Choose A Safer Retention Change
Make the first change reversible and observable. For a table that appears over-retained, a staged path is usually safer than a direct purge:
- Name the owner and the reason the table is collected.
- Confirm the required lookback for incidents, customer support, audit, compliance, and product debugging.
- Check recent queries, workbooks, alerts, and exports that read the table.
- Reduce noisy producers where possible.
- Shorten hot retention for the least risky table or environment first.
- Watch for failed investigations, broken workbooks, alert gaps, and owner complaints.
- Document the final retention rule and exception date.
For dev, preview, and sandbox workspaces, the answer may be a short retention period plus better local debugging. For production security streams, the answer may be keeping longer retention but moving some data out of hot query paths. For compliance logs, the cleanup may be proving that the current retention is justified and should be budgeted explicitly.
Prevention: Make Retention Part Of Onboarding
The repeat waste usually starts when a new resource enables diagnostic settings without a retention decision. Fix the creation path:
- Require each diagnostic setting to name a log owner, purpose, environment, and review date.
- Keep a short approved-retention menu, such as dev diagnostics, production app logs, security events, and compliance exceptions.
- Add a monthly review of top workspace tables by volume and unresolved owner.
- Ask pull requests that add new logging categories to explain the investigation question those logs answer.
- Give temporary migration and incident workspaces an expiry date at creation time.
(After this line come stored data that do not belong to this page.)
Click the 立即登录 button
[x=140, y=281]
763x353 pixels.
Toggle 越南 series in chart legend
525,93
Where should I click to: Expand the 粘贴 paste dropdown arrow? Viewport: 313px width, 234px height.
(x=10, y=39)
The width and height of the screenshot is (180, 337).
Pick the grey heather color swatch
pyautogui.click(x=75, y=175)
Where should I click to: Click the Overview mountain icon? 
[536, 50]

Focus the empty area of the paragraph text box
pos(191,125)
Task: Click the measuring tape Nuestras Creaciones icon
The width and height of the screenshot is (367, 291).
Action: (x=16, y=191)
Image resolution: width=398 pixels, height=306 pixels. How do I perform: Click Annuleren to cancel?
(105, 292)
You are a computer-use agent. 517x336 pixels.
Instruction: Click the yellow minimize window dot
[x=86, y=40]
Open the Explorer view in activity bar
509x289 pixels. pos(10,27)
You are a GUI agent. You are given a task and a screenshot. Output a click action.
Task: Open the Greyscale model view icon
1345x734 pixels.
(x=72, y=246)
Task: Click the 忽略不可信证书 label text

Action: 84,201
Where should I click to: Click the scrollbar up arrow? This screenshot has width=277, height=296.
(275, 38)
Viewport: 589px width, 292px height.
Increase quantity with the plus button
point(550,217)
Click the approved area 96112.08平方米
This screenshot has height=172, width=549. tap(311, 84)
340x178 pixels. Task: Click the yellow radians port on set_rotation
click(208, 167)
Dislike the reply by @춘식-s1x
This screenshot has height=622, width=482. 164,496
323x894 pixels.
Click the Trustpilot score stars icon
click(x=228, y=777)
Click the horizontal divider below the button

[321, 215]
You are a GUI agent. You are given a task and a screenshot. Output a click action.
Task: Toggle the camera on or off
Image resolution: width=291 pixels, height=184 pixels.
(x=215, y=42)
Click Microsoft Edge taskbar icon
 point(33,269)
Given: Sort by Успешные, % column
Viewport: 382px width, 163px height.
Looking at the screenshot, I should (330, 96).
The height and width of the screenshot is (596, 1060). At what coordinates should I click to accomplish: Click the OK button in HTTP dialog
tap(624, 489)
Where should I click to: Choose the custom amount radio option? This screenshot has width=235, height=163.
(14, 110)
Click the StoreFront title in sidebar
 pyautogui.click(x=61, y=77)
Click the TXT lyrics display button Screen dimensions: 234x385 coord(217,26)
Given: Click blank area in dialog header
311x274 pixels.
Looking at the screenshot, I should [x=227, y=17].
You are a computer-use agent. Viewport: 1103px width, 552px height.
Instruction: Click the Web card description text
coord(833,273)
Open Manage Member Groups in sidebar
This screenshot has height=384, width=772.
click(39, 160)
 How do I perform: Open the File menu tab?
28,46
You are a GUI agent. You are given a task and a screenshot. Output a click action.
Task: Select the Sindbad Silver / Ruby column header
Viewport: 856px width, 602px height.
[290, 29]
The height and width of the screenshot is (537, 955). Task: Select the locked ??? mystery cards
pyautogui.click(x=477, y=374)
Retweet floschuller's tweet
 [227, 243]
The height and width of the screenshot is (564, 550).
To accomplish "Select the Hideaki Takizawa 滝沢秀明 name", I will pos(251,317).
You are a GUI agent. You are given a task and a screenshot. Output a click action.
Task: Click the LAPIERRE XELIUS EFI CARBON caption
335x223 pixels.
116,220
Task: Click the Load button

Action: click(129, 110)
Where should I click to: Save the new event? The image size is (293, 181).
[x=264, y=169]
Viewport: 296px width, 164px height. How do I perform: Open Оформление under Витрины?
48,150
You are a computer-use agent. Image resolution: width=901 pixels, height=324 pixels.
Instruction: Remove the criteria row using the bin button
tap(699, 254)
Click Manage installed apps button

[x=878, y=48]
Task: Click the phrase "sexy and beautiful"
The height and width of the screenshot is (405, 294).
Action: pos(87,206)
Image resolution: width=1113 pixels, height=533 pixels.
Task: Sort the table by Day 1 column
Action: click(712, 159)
This is more effective than a yearly purge because it changes how logs enter Azure Monitor. New logs arrive with a reason to exist, and exceptions have an owner before they become permanent.
FAQ
What is the safest first Azure Log Analytics cleanup?
Rank workspaces and tables by volume, then repair ownership and retention intent before deleting anything. The safest first technical change is often reducing noisy non-production logging or shortening retention for a clearly temporary stream.
How long should Azure Log Analytics retention be?
Use the period your team must support for incidents, audits, customer support, and compliance. Different tables can justify different periods. A global default is easy to manage but often too expensive or too risky.
Should old logs be archived instead of deleted?
Archive when the logs have real investigation, compliance, or customer support value but do not need fast query access. Do not archive data just to avoid deciding; archive exceptions should still have owners and review dates.
What should not be rushed?
Slow down on security events, access logs, payment or customer-impact timelines, legal-retention records, and anything used by Sentinel, Defender, alert rules, workbooks, or incident response. These logs can look unused until the day they matter.
Summary
Azure Log Analytics cleanup should produce a retention matrix, not a blanket deletion. Inventory workspaces, rank high-volume tables, separate retention from ingestion and query waste, and make table-specific decisions with owners. The durable fix is to make retention a required part of every new diagnostic setting so expensive defaults do not become permanent.